Reproduce without alteration the entries starting at the line that contains "You are a computer-use agent. The" and ending at the line that contains "tap(550, 211)", both lines included.
━━━━━━━━━━━━━━━━━━━━━━━━━━━━━━
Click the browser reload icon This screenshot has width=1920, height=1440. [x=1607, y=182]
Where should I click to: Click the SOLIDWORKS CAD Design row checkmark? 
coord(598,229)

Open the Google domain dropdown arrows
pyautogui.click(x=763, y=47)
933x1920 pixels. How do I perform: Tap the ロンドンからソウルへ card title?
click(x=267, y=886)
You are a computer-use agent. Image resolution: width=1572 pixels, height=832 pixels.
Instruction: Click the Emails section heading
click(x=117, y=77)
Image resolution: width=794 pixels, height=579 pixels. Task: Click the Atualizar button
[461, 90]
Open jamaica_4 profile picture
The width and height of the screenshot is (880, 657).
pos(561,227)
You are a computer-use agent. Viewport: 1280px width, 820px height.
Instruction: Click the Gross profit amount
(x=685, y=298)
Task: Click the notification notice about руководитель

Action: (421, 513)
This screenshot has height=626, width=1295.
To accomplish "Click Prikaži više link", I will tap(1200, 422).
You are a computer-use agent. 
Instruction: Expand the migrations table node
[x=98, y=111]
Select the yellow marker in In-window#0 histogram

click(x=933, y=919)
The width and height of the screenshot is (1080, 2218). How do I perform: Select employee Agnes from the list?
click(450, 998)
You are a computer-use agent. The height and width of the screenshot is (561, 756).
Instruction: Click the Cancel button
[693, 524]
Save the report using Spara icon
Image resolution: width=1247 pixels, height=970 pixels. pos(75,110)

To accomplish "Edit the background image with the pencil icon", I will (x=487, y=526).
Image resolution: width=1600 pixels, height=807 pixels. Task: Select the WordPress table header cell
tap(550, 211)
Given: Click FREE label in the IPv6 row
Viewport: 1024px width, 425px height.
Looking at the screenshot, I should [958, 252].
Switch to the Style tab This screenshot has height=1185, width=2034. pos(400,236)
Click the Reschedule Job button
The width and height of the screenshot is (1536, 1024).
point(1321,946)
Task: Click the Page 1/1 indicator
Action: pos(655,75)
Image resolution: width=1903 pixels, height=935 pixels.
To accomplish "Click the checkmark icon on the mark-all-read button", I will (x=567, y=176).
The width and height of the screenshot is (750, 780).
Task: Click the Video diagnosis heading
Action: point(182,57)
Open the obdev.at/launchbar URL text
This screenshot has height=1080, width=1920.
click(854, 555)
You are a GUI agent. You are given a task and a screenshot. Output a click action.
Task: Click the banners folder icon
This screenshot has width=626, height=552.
━━━━━━━━━━━━━━━━━━━━━━━━━━━━━━
SOLUTION BELOW
You are a computer-use agent. The height and width of the screenshot is (561, 756).
Instruction: Click the Cancel button
[693, 524]
Save the report using Spara icon
Image resolution: width=1247 pixels, height=970 pixels. pos(75,110)

To accomplish "Edit the background image with the pencil icon", I will (x=487, y=526).
Image resolution: width=1600 pixels, height=807 pixels. Task: Select the WordPress table header cell
tap(550, 211)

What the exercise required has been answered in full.